Mamata Banerjee on Monday felicitated 94 fishermen, who spent over two-and-a-half-months in Bangladeshi prisons for inadvertently crossing the international maritime boundary line (IMBL), on their homecoming before decrying their physical torture while in incarceration in the neighbouring country.
“I saw some of them limping and asked, what happened? They told me that they were beaten up…. Their hands and legs were tied up and then they were beaten up with sticks. Some of them have injuries from the waist downwards,” the chief minister said, before instructing the South 24-Parganas district authorities to ensure proper treatment of the injured fishermen.
Mamata met the fishermen after they reached Sagar Island on Monday afternoon and handed over cheques for ₹10,000 to each of them. She gave a cheque for ₹2 lakh to the wife of one of the apprehended fishermen, who jumped into the sea while trying to escape after the Bangladesh Coast Guard arrested the Indian fisherfolk. He hasn’t
been traced.
The chief minister was on Sagar Island to oversee the preparations for Gangasagar Mela to be held between January 9 and 17.
After narrating the plight of the fishermen in Bangladeshi jails, Mamata went on to compare how the authorities on this side of the border took proper care of 90-odd fishermen from Bangladesh, who were detained on the Indian side of IMBL and sent back on Sunday.
“Bangladeshi fishermen had also strayed into our side (last month).... Some of them had fallen ill. We ensured treatment for them and took proper care before sending them back,” she said, before adding that her government took all the initiatives to ensure that the image of “Bengal and the country” was not sullied.
Although the chief minister was guarded in her comments and did not utter a word against Muhammad Yunus or the Bangladeshi authorities, her comparison of the treatment of fishermen in the two countries was an indictment of the interim government.
The new regime has already come under severe criticism from various political parties in India for the alleged atrocities on the minority communities in Bangladesh after the fall of the Sheikh Hasina government in the face of a wave of protest. The Narendra Modi government has also taken up the matter of the “safety and security” of minorities with the Yunus government.
A strategic affairs expert told this newspaper that Mamata’s comments on the physical torture of the fisherfolk were likely to open another front in the New Delhi-Dhaka relationship that nosedived after Hasina’s fall.

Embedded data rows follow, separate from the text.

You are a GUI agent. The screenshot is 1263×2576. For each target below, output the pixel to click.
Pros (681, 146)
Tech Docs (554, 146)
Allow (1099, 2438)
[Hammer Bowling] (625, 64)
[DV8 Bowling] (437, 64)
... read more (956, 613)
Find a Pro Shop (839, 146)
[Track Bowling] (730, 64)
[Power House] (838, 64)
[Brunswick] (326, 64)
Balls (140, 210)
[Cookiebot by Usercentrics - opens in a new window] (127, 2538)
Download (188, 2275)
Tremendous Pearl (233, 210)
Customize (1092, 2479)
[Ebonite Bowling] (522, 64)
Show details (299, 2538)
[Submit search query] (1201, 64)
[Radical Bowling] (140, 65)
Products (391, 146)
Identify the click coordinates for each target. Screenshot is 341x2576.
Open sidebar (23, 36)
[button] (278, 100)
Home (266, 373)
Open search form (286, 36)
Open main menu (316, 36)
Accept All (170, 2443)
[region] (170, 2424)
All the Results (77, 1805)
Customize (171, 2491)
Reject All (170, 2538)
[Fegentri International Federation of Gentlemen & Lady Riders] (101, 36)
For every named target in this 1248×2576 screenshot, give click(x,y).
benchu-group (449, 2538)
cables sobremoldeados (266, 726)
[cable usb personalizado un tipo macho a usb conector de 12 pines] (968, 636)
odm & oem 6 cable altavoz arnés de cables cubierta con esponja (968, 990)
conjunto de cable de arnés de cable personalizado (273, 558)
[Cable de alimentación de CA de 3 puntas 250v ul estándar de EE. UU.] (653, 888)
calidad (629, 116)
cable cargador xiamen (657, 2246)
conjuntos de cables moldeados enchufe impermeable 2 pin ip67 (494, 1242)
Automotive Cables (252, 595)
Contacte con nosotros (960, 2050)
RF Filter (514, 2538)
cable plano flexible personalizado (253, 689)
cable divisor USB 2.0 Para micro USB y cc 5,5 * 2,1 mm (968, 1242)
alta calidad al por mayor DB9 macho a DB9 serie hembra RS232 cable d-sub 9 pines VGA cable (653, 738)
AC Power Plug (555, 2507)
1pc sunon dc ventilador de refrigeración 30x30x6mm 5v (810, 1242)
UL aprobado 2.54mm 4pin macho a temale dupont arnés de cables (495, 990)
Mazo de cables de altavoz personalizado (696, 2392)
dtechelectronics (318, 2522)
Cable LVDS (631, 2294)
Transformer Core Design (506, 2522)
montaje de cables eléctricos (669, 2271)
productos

“Such breaches of the IMBL by the fishermen have always been a regular affair as the boundary is not clearly delineated on the sea.... Earlier, the fishermen used to get detained and then pushed back. This time they were not only arrested but were also physically tortured. This is a clear act of hostility towards India,” said the Calcutta-
based expert.
With several key players in the Yunus-led administration and parties like the BNP and the Jamaat-e-Islami, which are providing political legitimacy to the government, attacking India regularly, the last five months have seen an unprecedented rise in anti-India sentiments in Bangladesh.
“India and Bangladesh are neighbours and we should love each other…. But our fishermen became victims of the situation,” said Mamata, before adding that she had kept New Delhi posted on the plight of the fishermen in Bangladesh.
The chief minister also took care to explain how the state government tried its best to track the fishermen after they strayed into the Bangladeshi side of IMBL and were arrested by the coast guard in the neighbouring country.
“Do u know how we found them? We had given ID cards to all fishermen so that if anyone got lost, they could be tracked.... After we learnt that these people were detained, we tried everything for their release,” said Mamata, as she tried to underscore the role played by the state government in bringing back the fishermen.
Reacting to Mamata’s allegation, Shafiqul Alam, press secretary to Yuinus, said: “There has not been any case of ill-treating or mistreating Indian fishermen. This is wrong information and part of propaganda against Bangladesh.”
A political observer said Mamata’s comments on fishermen would have an impact on domestic politics at a time when the BJP’s state unit was trying to use developments in Bangladesh to consolidate Hindu votes in Bengal.
“The BJP is spinning a narrative that Mamata’s politics of Muslim appeasement will create a Bangladesh-like situation in Bengal.... Earlier she tried to counter it by decrying the atrocities on minorities in Bangladesh,” said the observer.
By criticising the physical torture of the fishermen and compensating them, she intensified her effort to drill holes into the BJP’s narrative, he added.